● **Directions for this task**
The records below must be copied in full, exactly as they read.
+---+
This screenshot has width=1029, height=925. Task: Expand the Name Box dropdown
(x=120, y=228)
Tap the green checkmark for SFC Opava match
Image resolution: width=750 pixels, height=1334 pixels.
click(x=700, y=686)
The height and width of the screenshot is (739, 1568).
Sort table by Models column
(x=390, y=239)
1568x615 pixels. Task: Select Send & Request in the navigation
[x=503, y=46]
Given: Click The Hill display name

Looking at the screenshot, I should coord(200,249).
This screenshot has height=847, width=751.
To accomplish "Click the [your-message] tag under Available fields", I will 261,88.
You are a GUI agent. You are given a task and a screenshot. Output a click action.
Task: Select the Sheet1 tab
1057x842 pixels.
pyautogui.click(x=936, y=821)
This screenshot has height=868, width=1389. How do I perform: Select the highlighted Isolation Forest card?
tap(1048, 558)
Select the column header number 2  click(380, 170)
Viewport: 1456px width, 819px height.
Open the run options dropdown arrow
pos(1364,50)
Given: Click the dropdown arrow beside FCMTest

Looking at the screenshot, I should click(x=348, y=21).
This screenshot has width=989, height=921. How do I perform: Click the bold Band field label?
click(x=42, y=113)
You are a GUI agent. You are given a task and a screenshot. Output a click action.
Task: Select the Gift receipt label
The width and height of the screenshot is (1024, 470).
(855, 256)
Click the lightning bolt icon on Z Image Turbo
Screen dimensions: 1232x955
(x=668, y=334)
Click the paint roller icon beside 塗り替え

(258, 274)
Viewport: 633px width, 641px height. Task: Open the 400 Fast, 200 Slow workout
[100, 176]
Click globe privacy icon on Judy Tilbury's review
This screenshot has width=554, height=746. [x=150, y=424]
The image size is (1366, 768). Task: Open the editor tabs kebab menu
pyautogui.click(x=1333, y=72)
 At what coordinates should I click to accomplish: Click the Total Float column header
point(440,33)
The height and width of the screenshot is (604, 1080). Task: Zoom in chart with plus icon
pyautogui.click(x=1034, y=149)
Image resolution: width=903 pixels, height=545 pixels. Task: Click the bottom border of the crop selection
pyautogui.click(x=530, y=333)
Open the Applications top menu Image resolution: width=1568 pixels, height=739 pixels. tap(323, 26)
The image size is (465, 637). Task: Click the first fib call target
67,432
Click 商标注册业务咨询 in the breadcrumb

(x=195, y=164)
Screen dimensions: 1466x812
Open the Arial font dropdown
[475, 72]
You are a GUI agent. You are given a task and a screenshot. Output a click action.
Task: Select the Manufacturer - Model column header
+---+
● **The answer**
This screenshot has width=1029, height=925. Task: Expand the Name Box dropdown
(x=120, y=228)
Tap the green checkmark for SFC Opava match
Image resolution: width=750 pixels, height=1334 pixels.
click(x=700, y=686)
The height and width of the screenshot is (739, 1568).
Sort table by Models column
(x=390, y=239)
1568x615 pixels. Task: Select Send & Request in the navigation
[x=503, y=46]
Given: Click The Hill display name

Looking at the screenshot, I should coord(200,249).
This screenshot has height=847, width=751.
To accomplish "Click the [your-message] tag under Available fields", I will 261,88.
You are a GUI agent. You are given a task and a screenshot. Output a click action.
Task: Select the Sheet1 tab
1057x842 pixels.
pyautogui.click(x=936, y=821)
This screenshot has height=868, width=1389. How do I perform: Select the highlighted Isolation Forest card?
tap(1048, 558)
Select the column header number 2  click(380, 170)
Viewport: 1456px width, 819px height.
Open the run options dropdown arrow
pos(1364,50)
Given: Click the dropdown arrow beside FCMTest

Looking at the screenshot, I should click(x=348, y=21).
This screenshot has width=989, height=921. How do I perform: Click the bold Band field label?
click(x=42, y=113)
You are a GUI agent. You are given a task and a screenshot. Output a click action.
Task: Select the Gift receipt label
The width and height of the screenshot is (1024, 470).
(855, 256)
Click the lightning bolt icon on Z Image Turbo
Screen dimensions: 1232x955
(x=668, y=334)
Click the paint roller icon beside 塗り替え

(258, 274)
Viewport: 633px width, 641px height. Task: Open the 400 Fast, 200 Slow workout
[100, 176]
Click globe privacy icon on Judy Tilbury's review
This screenshot has width=554, height=746. [x=150, y=424]
The image size is (1366, 768). Task: Open the editor tabs kebab menu
pyautogui.click(x=1333, y=72)
 At what coordinates should I click to accomplish: Click the Total Float column header
point(440,33)
The height and width of the screenshot is (604, 1080). Task: Zoom in chart with plus icon
pyautogui.click(x=1034, y=149)
Image resolution: width=903 pixels, height=545 pixels. Task: Click the bottom border of the crop selection
pyautogui.click(x=530, y=333)
Open the Applications top menu Image resolution: width=1568 pixels, height=739 pixels. tap(323, 26)
The image size is (465, 637). Task: Click the first fib call target
67,432
Click 商标注册业务咨询 in the breadcrumb

(x=195, y=164)
Screen dimensions: 1466x812
Open the Arial font dropdown
[475, 72]
You are a GUI agent. You are given a task and a screenshot. Output a click action.
Task: Select the Manufacturer - Model column header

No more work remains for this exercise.